> _Estratto della fonte_:
L’obiettivo che Meyer e Merkel si erano posti consisteva nel conquistare il Centro (Die Mitte) perché è lì che tradizionalmente si vincono le elezioni in Germania. La strategia prevedeva di non polarizzare il discorso politico e di presentare Merkel come Cancelliera di tutti e non come una candidata e presidente di un partito, quindi di una sola parte politica. Il principio-guida era quello delle cosiddette 3-P: Persona, Partito, Programma. L’intero Partito si doveva mettere a disposizione di Merkel (la Persona) sulla base di un Programma condiviso, mostrandosi come una squadra di governo competente. Un’operazione che riuscì molto bene e che, al contrario, fu totalmente fallimentare per i socialdemocratici dove il candidato Peer Steinbrück dava sempre l’impressione di comunicare esclusivamente alla comunità di riferimento dei socialdemocratici. In questo modo Merkel era la candidata dell’unità, della Germania nel suo insieme, facendo leva sul senso di appartenenza comune e sull’idea di una Germania forte e di successo, com’era del resto la Repubblica Federale in quegli anni. Tutto l’elettorato poteva così riconoscersi nel messaggio di Merkel e dell’Unione.

> _Dati forniti_:
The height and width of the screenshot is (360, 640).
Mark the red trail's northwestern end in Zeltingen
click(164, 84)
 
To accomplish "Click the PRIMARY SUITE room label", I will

---

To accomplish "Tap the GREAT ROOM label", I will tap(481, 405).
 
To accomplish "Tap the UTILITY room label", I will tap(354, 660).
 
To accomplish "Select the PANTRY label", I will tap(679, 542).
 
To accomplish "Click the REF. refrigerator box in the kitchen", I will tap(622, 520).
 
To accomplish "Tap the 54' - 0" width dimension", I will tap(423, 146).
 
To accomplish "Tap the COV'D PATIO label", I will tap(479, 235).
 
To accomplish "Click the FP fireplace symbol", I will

* * *

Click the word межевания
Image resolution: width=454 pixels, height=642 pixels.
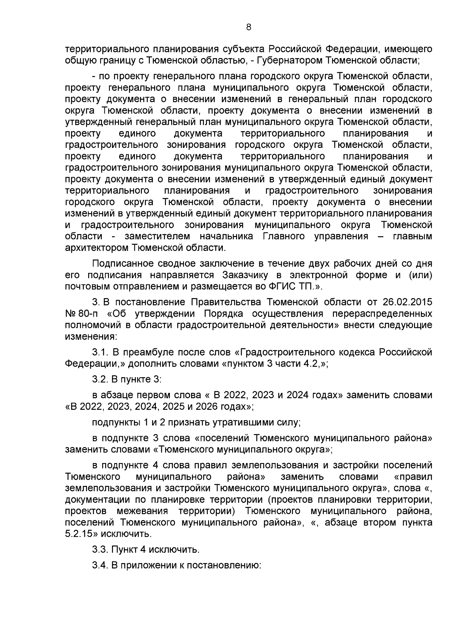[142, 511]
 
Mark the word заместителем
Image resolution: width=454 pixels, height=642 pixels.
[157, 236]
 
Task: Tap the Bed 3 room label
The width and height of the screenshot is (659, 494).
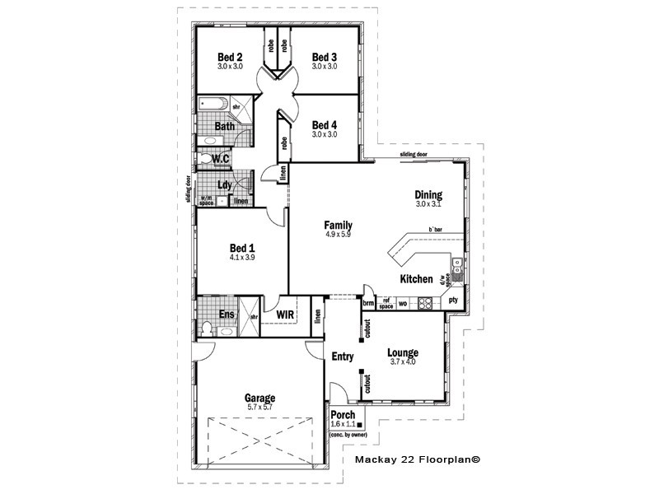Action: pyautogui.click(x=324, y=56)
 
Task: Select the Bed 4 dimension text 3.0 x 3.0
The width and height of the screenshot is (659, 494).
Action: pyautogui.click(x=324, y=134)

> _Consegna_: Nel brano sulla campagna elettorale di Merkel, quali sono le tre parole che formano il principio-guida delle cosiddette 3-P?

> _Risposta_: Persona, Partito e Programma.